El expoforo del Museo Fernando García Ponce recibe desde enero pasado la obra de Ghislaine Thomas (Oran, Argelia, 1947), experimentada artista con cinco décadas de trayectoria que en esta ocasión irrumpe en el espacio con extensa obra de naturaleza abstracta y de grandes dimensiones, que invita al espectador a una inmersión en el entorno oscuro y misterioso que dio lugar a la colección: la atmósfera de los cementerios marinos.

En los tiempos en los cuales la abstracción todavía comenzaba en el panorama de la creación artística, ya hace más de un siglo, y al margen de la incomprensión de la que se fue objeto —y que todavía pervive, pese a todo—, las motivaciones de aquellos creadores partían de la investigación, la descomposición voluntaria del objeto, la indagación en el gesto y el movimiento del trazo…
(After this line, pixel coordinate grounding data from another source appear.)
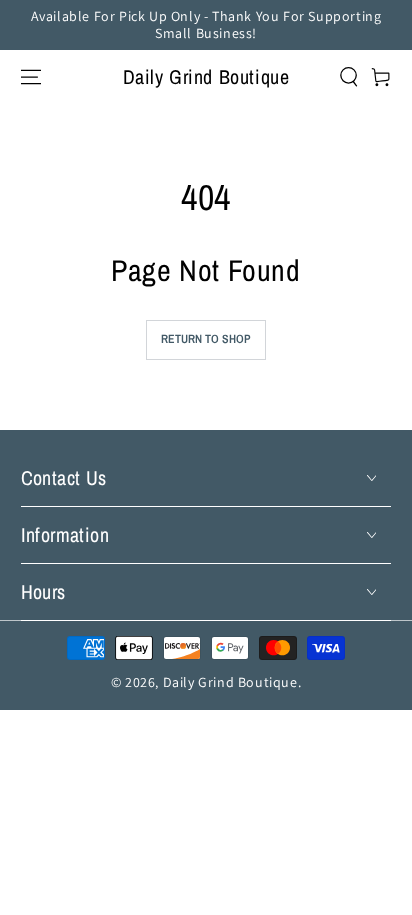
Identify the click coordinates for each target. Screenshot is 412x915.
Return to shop (206, 339)
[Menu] (31, 77)
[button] (337, 77)
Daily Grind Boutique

Hoy día los artistas visuales continúan esa búsqueda experimentadora, y como la misma Ghis, tras comenzar su camino en la expresión figurativa, avanzaron posteriormente hacia el territorio de la abstracción, en la cual uno de los recursos más importantes es el lenguaje propio de los materiales. En el caso de Thomas, las obras están realizadas con técnica mixta sobre tela, en la que sobresale el uso del chapopote que, según explica ella misma, tiene relación directa con su tierra natal en Argelia, donde vivió mucho tiempo.

No titula sus obras
Su colección, integrada por 25 piezas, algunas de ellas dípticos o trípticos, muestra amplias superficies, generalmente de formato apaisado, con predominio de tonos negros, cafés, ocres y grises, con zonas mates surcadas de grafismos satinados. De repente, un azul vibrante atraviesa la composición abstracta, toda de trazos gestuales y amplios, de gran vehemencia.

Si bien en el visitante podría despertar interrogantes el que ninguna obra tenga título, la autora prefiere que sea así porque, explica, “es difícil nombrar una emoción, pues lo encuentro anecdótico; así el espectador tiene la libertad de interpretar su propia vivencia, de encontrarse en su imaginario y sus sensaciones”.

Así, como espectadores, recorremos el espacio y nos sumergimos, como mencionamos al principio, en la atmósfera de los cementerios marinos, el universo silente, frío y oscuro en el que los barcos encallados oscilan eternamente y se funden con el paisaje y los microorganismos del agua. Atmósfera inaudita, naturaleza inusitada que sorprende y atrae.— María Teresa Mézquita Méndez para “El Macay en la cultura”

Si bien en el visitante podría despertar interrogantes el que ninguna obra tenga título, la autora prefiere que sea así porque, explica “es difícil nombrar una emoción…”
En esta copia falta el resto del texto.